[Source document]:
↓
God assumes the role of father not only for Moses but for the entire people. When the people "were groaning under their bondage and cried out" (2:24), they had no one to whom to address their cries. God, however, hears them, and remembering His covenant with their ancestors, and seeing that they have no earthly father to redeem them, renews the covenant and becomes both father and liberator. "Then you shall say to Pharaoh," God instructs Moses, "Thus says the Lord: ‘Israel is my first-born son'" (4:22). It is not only as deity but also as Israel's father that God demands Israel's freedom from bondage.
We know, of course, how God manifests himself as redeemer through the exodus from Egypt and as renewer of the covenant at Sinai. How is God's fatherly role expressed in his relationship with Moses and Israel? I wish to suggest that at least part of the answer lies in the name God announces to Moses during the epiphany at the burning bush. When Moses asks for the name by which he should identify God to the Israelites, God replies, "Ehyeh-asher-ehyeh" (3:14). Several interpretations have been offered for this name. I am particularly struck by the interpretation offered by Martin Buber, an interpretation very much of a piece with his dialogical theology. He translates the name as, "I will be present at the time that I will present," which Buber interprets not as limiting God's presence to particular moments but rather as assuring God's ongoing presence in the future. What God offers Moses and the people is his face, his presence. As painful as the suffering of the Israelites has been, that pain has been increased sevenfold by their sense that their suffering has gone unnoticed. God now turns to them and says, "Yes, I have seen and I have heard, and I am here with you." Like a loving parent, God assures Israel that she is always in His thoughts and that He is always available for counsel and comfort.
The God of Exodus has the power to prevail over despots and over nature itself. We human beings are not so empowered. What are we to do when we encounter those who are oppressed and tortured and who cry out for help? Help them we must if we can, but our powers are less than divine; sometimes the salvation we seek to offer comes only after much time and effort, and sometimes it never arrives. What we can always offer is our presence, our assurance to those who suffer that we witness and experience their suffering and that we will never leave them to suffer alone. We can never turn away from suffering simply because we despair that we do not know how to alleviate it. The first step in diminishing the pain of others is to share it through our presence.
↑
[Activity A]:
Write out a section of the Exodus passage word for word, beginning at the words "God assumes the" and stopping after the words "freedom from bondage.".
[Activity B]:
Answer these questions from the Exodus passage:
(i) Which verse is cited for God calling Israel "my first-born son"?
(ii) How does Martin Buber translate the name "Ehyeh-asher-ehyeh"?
(iii) What does the passage name as the first step in diminishing the pain of others?
Base every answer on the Exodus passage alone.

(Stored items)
↓
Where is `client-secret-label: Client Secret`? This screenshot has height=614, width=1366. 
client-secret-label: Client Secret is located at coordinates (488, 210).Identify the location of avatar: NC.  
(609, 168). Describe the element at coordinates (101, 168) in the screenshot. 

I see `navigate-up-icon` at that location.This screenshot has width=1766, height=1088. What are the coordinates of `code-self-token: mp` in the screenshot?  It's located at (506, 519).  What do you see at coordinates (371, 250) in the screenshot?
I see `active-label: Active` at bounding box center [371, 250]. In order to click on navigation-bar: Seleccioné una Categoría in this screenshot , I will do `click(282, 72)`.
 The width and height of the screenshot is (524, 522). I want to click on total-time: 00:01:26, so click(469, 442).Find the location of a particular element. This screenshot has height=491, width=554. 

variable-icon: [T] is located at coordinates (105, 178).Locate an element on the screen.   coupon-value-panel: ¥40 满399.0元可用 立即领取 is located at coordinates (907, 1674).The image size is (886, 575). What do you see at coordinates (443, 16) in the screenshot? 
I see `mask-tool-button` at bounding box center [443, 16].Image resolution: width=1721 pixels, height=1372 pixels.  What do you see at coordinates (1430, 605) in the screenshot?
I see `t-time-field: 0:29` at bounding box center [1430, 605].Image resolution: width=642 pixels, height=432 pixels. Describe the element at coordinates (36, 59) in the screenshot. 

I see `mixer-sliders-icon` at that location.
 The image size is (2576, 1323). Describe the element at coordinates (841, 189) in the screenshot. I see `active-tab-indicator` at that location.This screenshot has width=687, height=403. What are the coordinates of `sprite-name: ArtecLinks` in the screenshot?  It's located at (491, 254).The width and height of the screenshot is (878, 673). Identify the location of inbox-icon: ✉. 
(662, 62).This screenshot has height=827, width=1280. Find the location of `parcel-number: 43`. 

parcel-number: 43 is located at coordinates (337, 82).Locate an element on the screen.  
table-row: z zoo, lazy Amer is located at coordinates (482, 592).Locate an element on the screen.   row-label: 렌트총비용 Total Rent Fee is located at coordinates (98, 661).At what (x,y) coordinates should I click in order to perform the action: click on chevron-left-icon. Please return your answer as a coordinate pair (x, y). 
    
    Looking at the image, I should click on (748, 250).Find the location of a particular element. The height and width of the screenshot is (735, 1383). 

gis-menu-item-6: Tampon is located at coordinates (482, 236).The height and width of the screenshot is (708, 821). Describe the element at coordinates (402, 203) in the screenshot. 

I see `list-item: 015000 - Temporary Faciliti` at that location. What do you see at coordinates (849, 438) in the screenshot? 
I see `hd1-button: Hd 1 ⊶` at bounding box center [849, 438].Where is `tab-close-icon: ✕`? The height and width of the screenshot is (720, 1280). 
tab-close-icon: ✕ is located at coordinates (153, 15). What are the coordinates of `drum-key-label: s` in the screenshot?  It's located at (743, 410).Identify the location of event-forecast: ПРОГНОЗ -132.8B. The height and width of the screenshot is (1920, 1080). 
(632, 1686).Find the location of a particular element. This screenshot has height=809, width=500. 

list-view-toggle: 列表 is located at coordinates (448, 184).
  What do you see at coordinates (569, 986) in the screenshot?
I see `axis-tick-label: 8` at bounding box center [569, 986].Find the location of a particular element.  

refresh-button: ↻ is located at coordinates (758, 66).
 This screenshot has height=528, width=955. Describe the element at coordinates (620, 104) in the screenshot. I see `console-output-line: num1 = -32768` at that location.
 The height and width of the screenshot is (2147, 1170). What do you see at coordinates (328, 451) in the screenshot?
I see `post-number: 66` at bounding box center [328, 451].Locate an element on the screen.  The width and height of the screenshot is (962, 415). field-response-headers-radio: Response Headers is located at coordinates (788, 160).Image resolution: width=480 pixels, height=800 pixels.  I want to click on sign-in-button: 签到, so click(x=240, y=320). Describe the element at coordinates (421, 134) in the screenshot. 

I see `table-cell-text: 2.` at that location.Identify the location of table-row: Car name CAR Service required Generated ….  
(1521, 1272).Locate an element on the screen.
↑
[Reply A]:
God assumes the role of father not only for Moses but for the entire people. When the people "were groaning under their bondage and cried out" (2:24), they had no one to whom to address their cries. God, however, hears them, and remembering His covenant with their ancestors, and seeing that they have no earthly father to redeem them, renews the covenant and becomes both father and liberator. "Then you shall say to Pharaoh," God instructs Moses, "Thus says the Lord: ‘Israel is my first-born son'" (4:22). It is not only as deity but also as Israel's father that God demands Israel's freedom from bondage.

[Reply B]:
(i) 4:22
(ii) "I will be present at the time that I will present."
(iii) To share it through our presence.